Why are you doing Bulgarian Split Squats AND Lunges? Replace one of them with Squats (3-5 rep range, 5-6 sets) and put squats first in the workout. I'd replace RDLs with regular DLs as well... you will get plenty of hamstring work with regular DL's.
Where is your shoulder work? 3 sets of lateral raises doesn't count. Get some overhead pressing (preferably barbell, but DB if your shoulder doesn't like BB).

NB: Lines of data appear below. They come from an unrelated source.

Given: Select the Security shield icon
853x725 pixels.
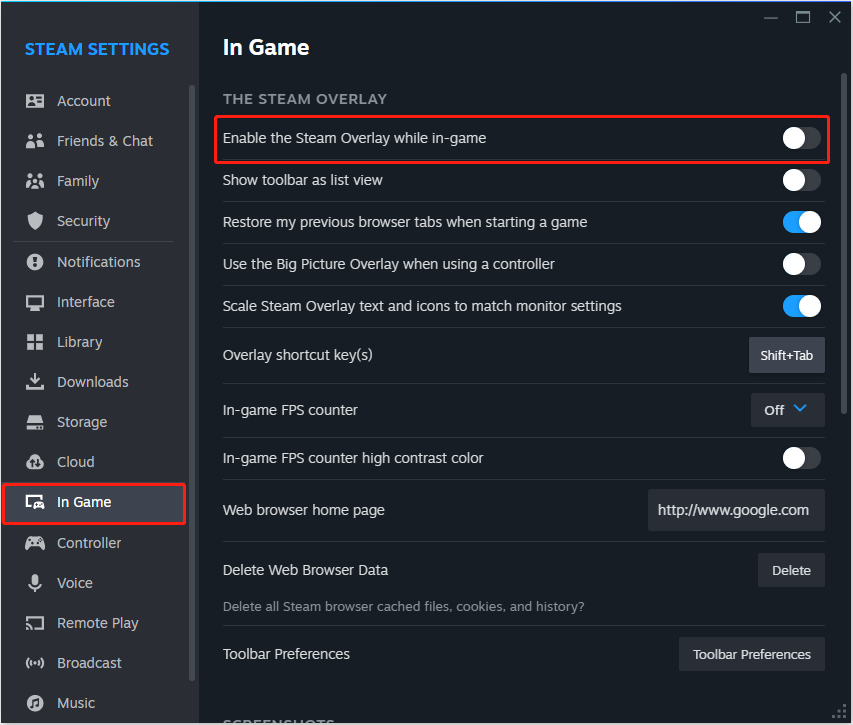Looking at the screenshot, I should [x=35, y=221].
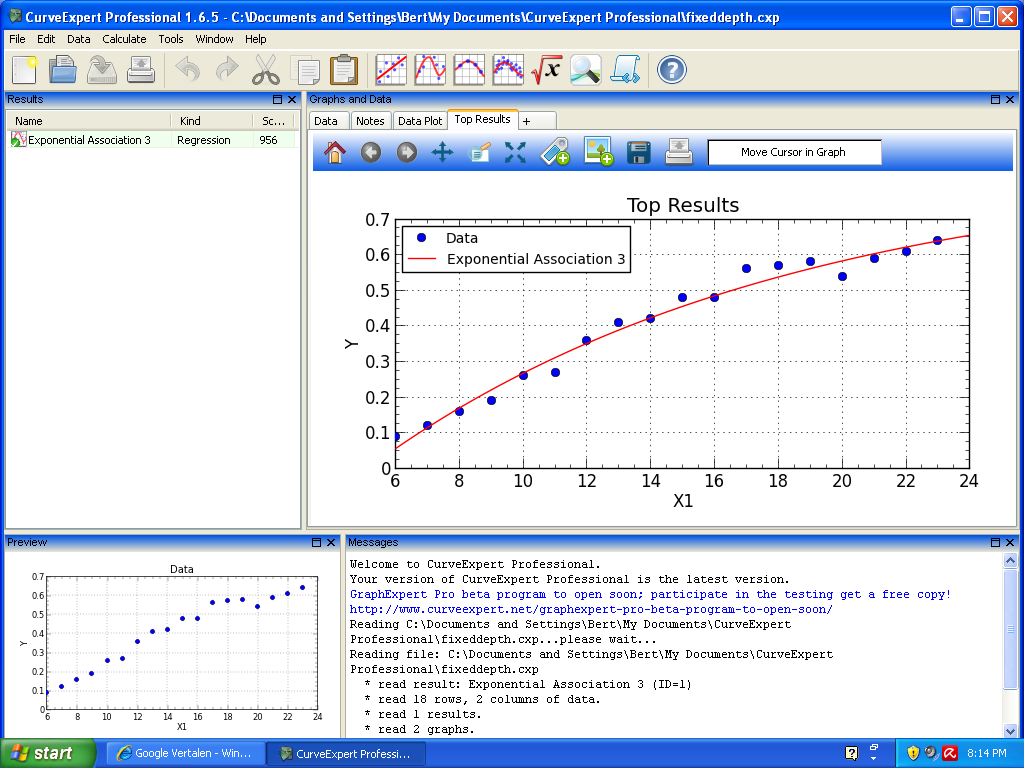Screen dimensions: 1024x768
Task: Open the Calculate menu
Action: (x=124, y=39)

Any beginner program needs to have squatting, deadlifting, benching and overhead pressing each once/week IMO. I wouldn't do a split like that, especially as a beginner (I'd do each bodypart twice/week since you can recover more quickly). But if I did, I'd tweak yours something like this:
Deads - 3-5reps, 5-6 sets
Glute-Ham Raise (5 sets, 6-10 reps), or if you don't have a GHR platform keep the back extensions/ham curls
Calves - whatever you want
Overhead Press (3-5 rep range)
Bench (3-5 rep range)
Tricep isolation exercise if you want
Squat (3-5 rep range)
Leg Press (3x8-10)
calves if you want
T-bar row (3x8-10)
Chinups (25+ reps, however many sets it takes)
Cable Row and/or Pulldowns
Shrug variation (4 sets)
Curl variation (4-5 sets)
Again, I wouldn't split it like that, but if you want to I think this would work better.